(Task data Opens)
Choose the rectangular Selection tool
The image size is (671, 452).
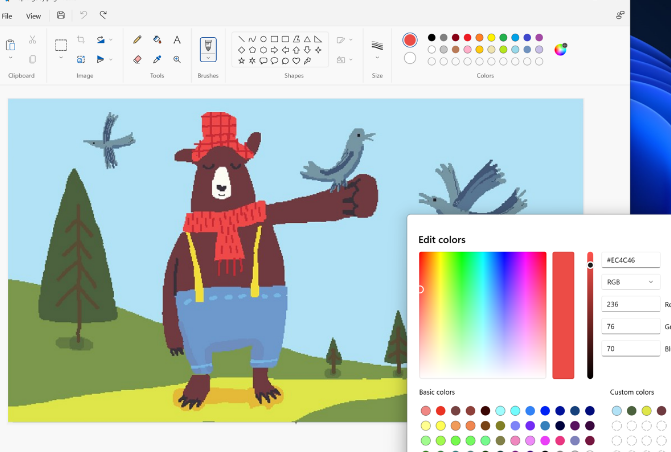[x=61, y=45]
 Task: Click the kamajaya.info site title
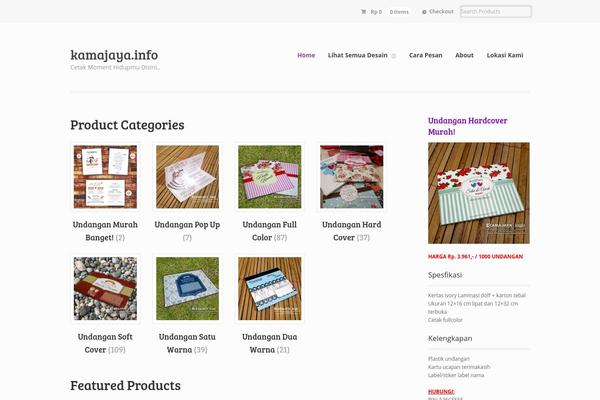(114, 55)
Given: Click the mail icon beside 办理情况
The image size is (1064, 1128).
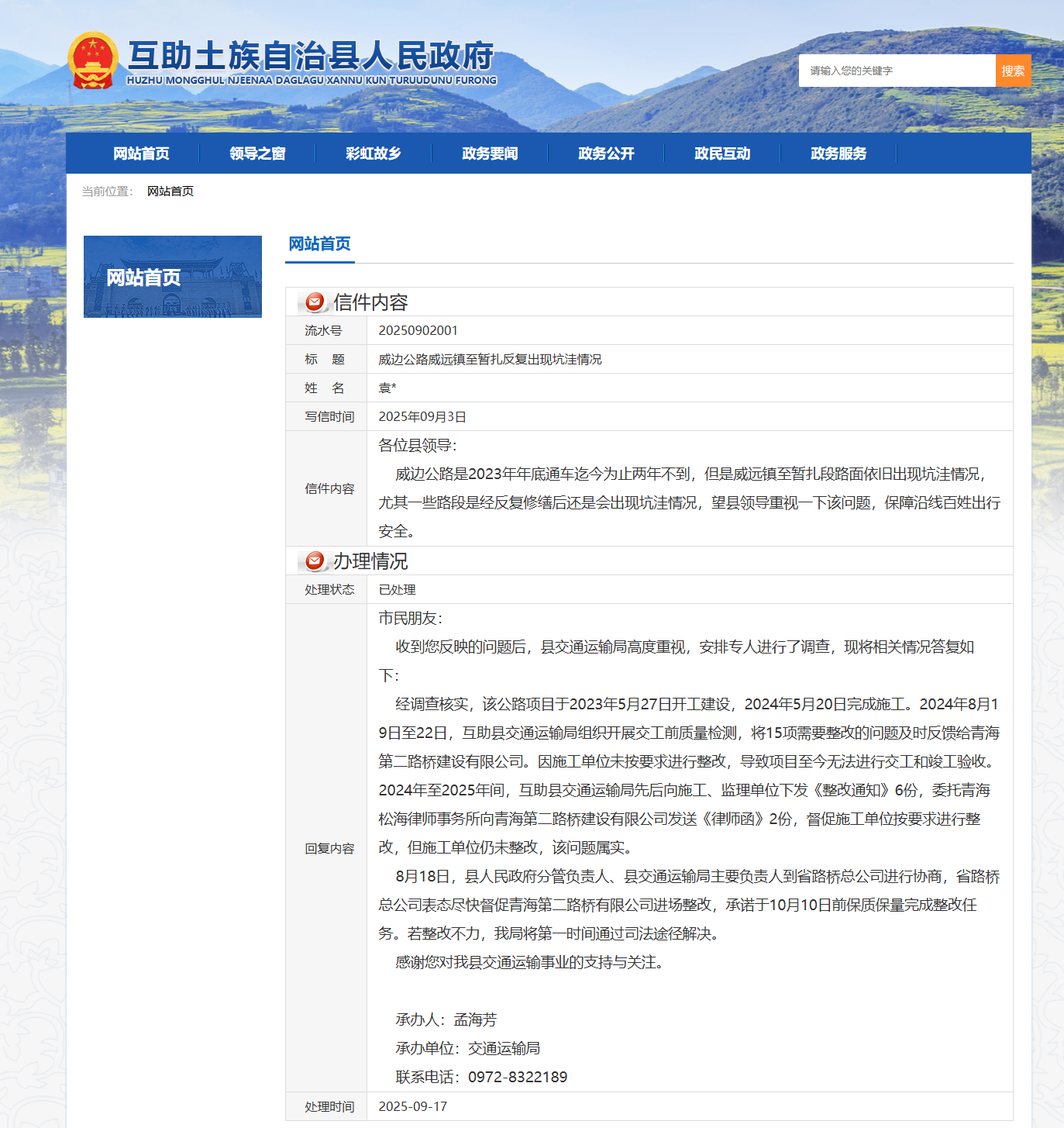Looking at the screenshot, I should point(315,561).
(Task data Closes)
**Problem description**
Keep the pictures out and print all the records exactly as they are.

**Output of the exercise**
Choose the rectangular Selection tool
The image size is (671, 452).
[x=61, y=45]
 Task: Click the kamajaya.info site title
(114, 55)
Given: Click the mail icon beside 办理情况
The image size is (1064, 1128).
Looking at the screenshot, I should point(315,561).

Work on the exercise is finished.